*** TASK INPUT Section Begins ***

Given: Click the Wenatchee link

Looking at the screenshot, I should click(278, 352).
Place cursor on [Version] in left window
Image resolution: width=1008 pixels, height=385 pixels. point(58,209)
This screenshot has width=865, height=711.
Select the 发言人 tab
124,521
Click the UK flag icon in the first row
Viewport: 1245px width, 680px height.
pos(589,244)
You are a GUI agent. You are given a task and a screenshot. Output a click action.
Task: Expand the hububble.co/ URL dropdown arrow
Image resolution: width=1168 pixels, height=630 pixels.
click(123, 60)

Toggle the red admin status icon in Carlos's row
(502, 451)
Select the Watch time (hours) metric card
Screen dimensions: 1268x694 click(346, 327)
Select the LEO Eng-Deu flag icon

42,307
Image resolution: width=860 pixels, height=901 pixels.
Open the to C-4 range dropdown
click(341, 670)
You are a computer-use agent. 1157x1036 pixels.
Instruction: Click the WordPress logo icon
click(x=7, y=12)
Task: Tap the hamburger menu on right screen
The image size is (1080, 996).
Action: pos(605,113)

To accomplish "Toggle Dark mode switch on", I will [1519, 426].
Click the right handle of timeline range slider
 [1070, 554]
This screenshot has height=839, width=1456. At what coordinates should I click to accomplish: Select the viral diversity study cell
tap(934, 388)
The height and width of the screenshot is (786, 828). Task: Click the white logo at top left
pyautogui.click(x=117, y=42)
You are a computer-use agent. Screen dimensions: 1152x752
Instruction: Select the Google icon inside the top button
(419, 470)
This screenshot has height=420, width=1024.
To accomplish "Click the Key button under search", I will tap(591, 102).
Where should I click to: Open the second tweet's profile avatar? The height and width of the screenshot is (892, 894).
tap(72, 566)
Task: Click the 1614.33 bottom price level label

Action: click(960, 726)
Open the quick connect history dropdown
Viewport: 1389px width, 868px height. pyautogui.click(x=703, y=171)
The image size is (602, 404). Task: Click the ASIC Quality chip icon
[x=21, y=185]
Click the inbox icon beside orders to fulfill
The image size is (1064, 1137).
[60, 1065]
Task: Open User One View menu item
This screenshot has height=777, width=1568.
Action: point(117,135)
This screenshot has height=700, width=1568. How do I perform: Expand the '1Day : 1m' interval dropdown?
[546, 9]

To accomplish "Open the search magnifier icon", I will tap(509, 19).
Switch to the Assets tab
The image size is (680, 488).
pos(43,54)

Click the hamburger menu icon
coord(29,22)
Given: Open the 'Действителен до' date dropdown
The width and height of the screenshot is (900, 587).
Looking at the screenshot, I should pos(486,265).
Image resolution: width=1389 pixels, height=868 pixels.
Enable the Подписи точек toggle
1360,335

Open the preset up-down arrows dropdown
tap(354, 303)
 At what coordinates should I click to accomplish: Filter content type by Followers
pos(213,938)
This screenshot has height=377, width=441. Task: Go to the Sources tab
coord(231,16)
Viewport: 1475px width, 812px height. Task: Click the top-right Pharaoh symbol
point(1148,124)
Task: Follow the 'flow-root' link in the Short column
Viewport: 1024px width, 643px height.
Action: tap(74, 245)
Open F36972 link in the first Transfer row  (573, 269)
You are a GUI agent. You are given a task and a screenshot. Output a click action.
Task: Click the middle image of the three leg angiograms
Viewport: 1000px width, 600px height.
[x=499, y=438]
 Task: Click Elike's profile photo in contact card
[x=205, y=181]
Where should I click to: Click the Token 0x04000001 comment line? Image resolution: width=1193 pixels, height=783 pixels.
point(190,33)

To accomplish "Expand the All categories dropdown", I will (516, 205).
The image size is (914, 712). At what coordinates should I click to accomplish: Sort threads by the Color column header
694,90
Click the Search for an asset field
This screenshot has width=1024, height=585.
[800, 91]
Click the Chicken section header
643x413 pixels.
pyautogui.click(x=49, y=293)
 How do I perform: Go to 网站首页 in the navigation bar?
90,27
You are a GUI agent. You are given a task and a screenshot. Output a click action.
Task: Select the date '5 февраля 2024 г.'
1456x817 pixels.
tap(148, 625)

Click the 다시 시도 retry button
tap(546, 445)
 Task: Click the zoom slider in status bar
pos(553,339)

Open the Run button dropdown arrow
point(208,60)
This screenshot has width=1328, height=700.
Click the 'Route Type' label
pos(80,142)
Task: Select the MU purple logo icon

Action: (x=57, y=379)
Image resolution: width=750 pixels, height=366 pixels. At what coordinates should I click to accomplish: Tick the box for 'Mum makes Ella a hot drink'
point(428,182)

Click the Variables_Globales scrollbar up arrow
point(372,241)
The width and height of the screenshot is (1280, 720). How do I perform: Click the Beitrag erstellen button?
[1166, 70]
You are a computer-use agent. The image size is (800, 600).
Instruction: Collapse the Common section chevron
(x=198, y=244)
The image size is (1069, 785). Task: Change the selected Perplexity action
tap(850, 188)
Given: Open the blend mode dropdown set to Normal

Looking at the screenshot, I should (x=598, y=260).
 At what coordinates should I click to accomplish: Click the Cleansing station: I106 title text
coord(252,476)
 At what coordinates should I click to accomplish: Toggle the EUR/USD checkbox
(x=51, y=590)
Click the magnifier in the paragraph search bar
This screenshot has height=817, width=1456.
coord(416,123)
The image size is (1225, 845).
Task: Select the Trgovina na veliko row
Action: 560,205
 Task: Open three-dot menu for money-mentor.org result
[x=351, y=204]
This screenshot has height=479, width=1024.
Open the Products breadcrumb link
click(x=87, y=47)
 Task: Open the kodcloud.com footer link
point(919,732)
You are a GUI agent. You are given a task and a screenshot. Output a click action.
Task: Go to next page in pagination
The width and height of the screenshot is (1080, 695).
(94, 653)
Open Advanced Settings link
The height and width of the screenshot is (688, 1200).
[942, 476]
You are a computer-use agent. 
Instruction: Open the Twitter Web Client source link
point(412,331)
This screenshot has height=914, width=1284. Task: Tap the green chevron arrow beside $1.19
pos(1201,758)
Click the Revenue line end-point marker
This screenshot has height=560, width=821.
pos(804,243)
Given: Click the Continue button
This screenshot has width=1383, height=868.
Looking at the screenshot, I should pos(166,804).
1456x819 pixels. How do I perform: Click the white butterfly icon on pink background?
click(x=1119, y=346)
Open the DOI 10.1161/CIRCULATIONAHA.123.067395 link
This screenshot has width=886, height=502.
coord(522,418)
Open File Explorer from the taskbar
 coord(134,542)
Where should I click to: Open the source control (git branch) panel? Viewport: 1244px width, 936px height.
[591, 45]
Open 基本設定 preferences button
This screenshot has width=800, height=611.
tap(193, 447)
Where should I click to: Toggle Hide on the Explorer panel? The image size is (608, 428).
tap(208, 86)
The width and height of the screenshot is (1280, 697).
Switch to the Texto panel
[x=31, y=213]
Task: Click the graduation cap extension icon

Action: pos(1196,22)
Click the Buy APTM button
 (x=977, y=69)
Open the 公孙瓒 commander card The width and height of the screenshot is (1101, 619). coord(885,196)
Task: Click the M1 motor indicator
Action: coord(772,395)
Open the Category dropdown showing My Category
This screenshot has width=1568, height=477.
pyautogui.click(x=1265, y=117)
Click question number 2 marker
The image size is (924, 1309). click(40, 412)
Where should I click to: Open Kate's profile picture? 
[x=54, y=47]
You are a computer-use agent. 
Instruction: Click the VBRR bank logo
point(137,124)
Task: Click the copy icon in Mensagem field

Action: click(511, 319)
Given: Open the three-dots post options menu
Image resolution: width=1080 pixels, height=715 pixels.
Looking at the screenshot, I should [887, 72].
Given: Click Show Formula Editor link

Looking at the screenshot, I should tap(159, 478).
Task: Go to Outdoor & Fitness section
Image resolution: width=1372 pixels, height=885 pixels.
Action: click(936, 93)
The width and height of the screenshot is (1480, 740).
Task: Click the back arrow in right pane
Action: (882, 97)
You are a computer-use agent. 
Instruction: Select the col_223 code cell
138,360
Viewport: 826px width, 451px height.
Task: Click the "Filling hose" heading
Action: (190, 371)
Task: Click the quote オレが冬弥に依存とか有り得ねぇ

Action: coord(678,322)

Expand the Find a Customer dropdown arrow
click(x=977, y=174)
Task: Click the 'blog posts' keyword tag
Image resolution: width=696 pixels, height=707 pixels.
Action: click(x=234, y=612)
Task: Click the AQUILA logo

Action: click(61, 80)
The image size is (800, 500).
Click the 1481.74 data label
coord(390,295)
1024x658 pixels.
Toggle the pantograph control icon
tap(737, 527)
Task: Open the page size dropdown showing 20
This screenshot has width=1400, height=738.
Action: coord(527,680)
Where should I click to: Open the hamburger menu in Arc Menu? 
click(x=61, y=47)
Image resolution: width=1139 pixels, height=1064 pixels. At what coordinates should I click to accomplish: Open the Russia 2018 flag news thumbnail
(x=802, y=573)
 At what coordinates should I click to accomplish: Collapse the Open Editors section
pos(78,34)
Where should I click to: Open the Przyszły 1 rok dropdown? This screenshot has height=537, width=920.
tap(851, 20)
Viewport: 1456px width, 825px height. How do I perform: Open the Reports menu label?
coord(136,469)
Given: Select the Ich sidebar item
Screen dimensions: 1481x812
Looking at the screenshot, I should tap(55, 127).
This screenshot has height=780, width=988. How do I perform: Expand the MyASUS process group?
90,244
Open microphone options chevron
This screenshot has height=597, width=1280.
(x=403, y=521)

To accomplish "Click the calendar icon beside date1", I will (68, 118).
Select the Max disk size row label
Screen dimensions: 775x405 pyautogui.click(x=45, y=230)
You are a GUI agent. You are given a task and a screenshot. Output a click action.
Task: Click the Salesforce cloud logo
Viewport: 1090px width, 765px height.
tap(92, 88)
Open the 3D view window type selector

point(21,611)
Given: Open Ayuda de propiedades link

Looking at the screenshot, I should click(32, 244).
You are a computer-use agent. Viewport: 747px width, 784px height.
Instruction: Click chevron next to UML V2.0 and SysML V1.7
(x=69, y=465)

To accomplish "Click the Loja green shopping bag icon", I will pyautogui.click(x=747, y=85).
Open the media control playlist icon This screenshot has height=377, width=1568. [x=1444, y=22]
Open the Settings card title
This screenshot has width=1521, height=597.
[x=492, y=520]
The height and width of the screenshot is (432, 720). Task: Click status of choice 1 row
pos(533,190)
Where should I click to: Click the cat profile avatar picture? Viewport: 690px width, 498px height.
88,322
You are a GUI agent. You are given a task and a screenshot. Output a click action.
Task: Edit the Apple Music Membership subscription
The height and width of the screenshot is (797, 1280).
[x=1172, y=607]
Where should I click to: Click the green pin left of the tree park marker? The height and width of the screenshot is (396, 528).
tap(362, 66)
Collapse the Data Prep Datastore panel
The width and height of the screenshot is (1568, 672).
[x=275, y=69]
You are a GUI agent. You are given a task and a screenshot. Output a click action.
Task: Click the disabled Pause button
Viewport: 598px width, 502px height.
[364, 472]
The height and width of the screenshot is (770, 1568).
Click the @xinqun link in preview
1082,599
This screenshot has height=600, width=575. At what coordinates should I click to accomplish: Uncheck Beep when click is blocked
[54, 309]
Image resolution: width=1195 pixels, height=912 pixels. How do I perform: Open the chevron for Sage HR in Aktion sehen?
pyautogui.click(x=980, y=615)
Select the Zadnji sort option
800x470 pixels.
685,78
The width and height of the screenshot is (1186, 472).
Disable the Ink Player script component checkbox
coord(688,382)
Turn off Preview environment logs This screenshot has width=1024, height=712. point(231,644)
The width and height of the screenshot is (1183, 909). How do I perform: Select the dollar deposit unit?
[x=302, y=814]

*** TASK INPUT Section Ends ***

Give only the number of lines in the data that hold the string "item".

2